On Aug. 1, two SWAT team members were shot and wounded by a gun-wielding man as they searched a mobile home in Kelso Valley as part of the manhunt. One deputy was shot in both arms, and the other was grazed.

Authorities closed in on Ashley on Saturday when he went to purchase $100 worth of water, candy and snacks at Brady's Mini-Mart in Inyokern, The terrified clerk recognized Ashley's hazel eyes from media reports and texted his sister, who called authorities about the dirt-covered hiker.

"We knew that if we could get him out in public, we could get him," Youngblood said. "Less than 2 percent of people have hazel eyes."

Deputies responded immediately, catching Ashley after he exited the rear of the mini mart on his way back to the Pacific Crest Trail.

Ashley, who authorities described as a transient estranged from his family, was found with more than 100 rounds of ammunition, three guns from the cabin of the retired dentist and another gun from the site where he had exchanged fire with the wounded deputies, authorities said. He was also carrying a 100-pound backpack.

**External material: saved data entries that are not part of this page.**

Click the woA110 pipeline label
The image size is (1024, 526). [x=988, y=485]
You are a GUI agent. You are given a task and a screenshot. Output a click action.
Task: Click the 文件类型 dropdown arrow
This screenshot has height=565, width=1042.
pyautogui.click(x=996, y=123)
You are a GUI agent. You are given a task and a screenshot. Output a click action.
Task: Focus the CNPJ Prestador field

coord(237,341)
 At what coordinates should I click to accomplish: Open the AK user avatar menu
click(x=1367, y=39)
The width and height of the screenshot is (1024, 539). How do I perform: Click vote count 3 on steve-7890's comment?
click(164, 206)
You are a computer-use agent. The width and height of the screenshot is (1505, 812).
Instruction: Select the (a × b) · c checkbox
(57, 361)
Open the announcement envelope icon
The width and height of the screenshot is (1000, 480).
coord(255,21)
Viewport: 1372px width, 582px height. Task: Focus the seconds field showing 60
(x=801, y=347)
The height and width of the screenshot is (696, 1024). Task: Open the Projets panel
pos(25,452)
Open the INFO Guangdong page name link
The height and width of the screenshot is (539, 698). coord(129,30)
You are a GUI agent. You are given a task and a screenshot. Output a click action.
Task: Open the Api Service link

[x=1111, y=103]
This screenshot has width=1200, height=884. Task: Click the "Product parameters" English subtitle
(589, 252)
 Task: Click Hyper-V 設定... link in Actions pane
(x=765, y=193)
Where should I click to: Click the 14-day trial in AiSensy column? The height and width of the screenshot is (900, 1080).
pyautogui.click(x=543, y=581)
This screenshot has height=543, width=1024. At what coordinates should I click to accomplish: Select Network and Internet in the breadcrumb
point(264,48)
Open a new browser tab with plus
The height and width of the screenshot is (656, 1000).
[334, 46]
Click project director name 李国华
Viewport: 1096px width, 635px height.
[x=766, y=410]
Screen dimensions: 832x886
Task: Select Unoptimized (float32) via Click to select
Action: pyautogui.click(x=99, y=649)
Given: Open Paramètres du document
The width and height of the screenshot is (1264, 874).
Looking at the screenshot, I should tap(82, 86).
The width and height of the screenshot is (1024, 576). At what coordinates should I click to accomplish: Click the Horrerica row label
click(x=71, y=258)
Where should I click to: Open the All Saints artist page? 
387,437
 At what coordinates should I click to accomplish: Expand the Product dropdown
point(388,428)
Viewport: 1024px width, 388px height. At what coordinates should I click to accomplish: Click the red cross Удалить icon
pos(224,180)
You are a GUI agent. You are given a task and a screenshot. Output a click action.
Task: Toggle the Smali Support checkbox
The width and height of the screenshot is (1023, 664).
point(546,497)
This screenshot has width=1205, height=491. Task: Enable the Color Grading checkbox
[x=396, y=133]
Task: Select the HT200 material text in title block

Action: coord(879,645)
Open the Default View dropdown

Efforts to reach his family were unsuccessful.

Deputies suspected from the beginning that Ashley was responsible for holding the three men hostage, wounding the deputies and killing Markiewitz, but "he actually connected all the dots for us with his death," Youngblood said.

He said Ashley took a shotgun from the cabin where he kidnapped the three men, and the weapon was used to kill Markiewitz before it was abandoned.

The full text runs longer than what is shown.